Task material

-- Opening Marker --

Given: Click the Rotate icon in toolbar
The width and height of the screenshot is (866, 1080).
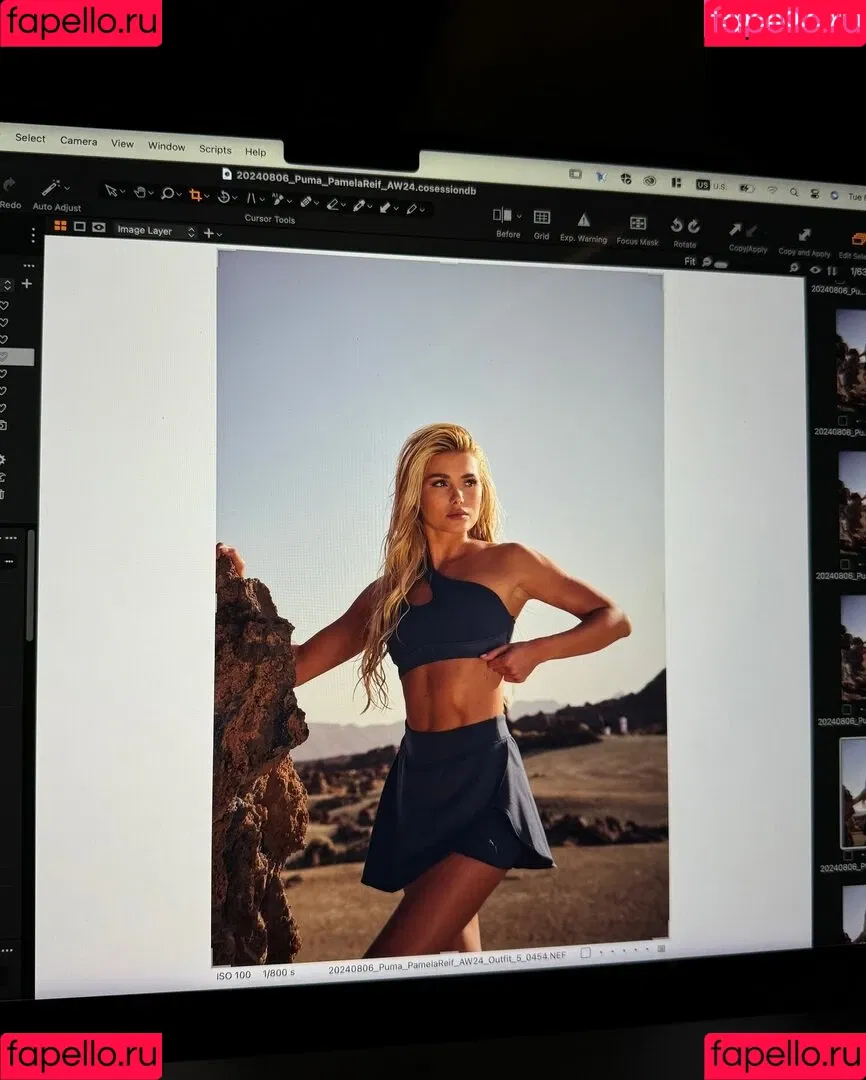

-- Closing Marker --
-- Opening Marker --

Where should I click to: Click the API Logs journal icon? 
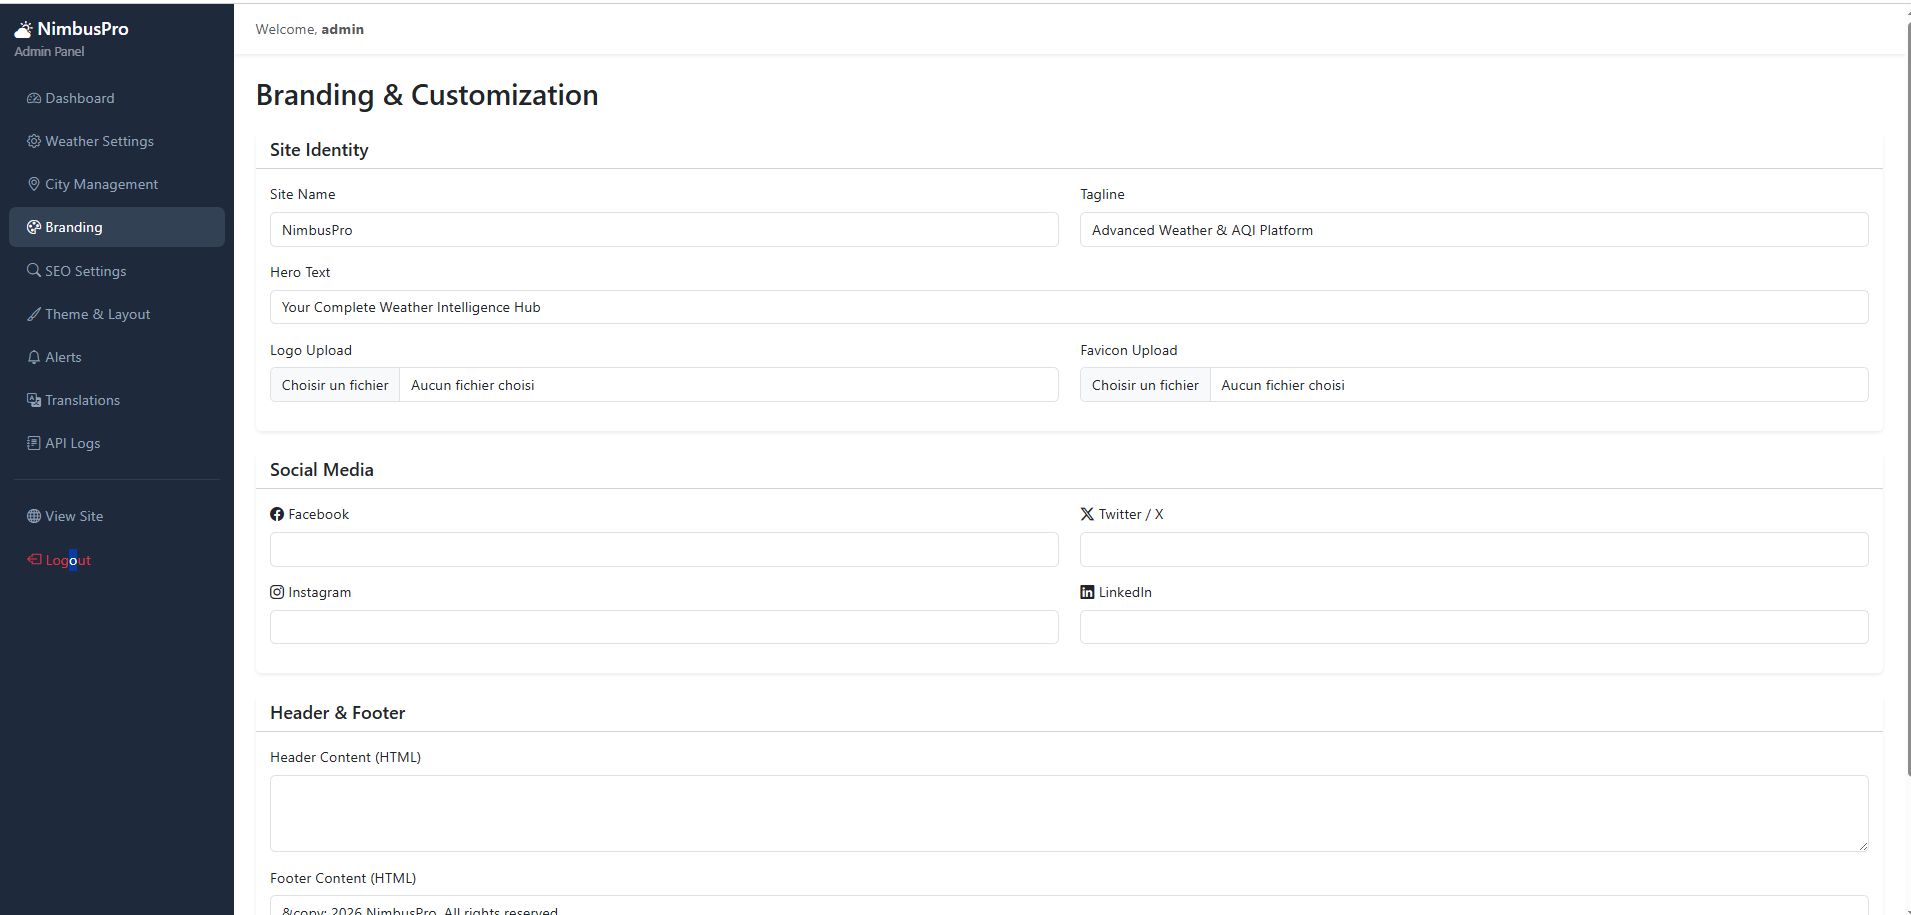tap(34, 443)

-- Closing Marker --
-- Opening Marker --

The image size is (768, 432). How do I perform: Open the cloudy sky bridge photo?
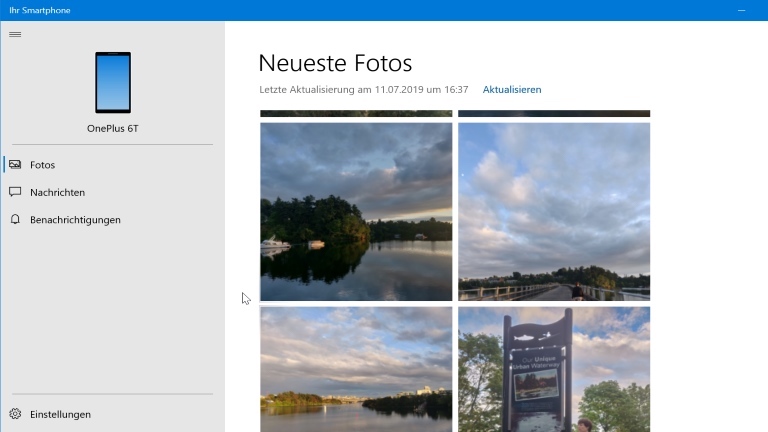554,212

-- Closing Marker --

What is expected
Reproduce, exactly as they stand in the data above, the lines from the one that holds "Given: Click the Rotate icon in toolbar" to the one that holds "The width and", inclusive.

Output for this task
Given: Click the Rotate icon in toolbar
The width and height of the screenshot is (866, 1080).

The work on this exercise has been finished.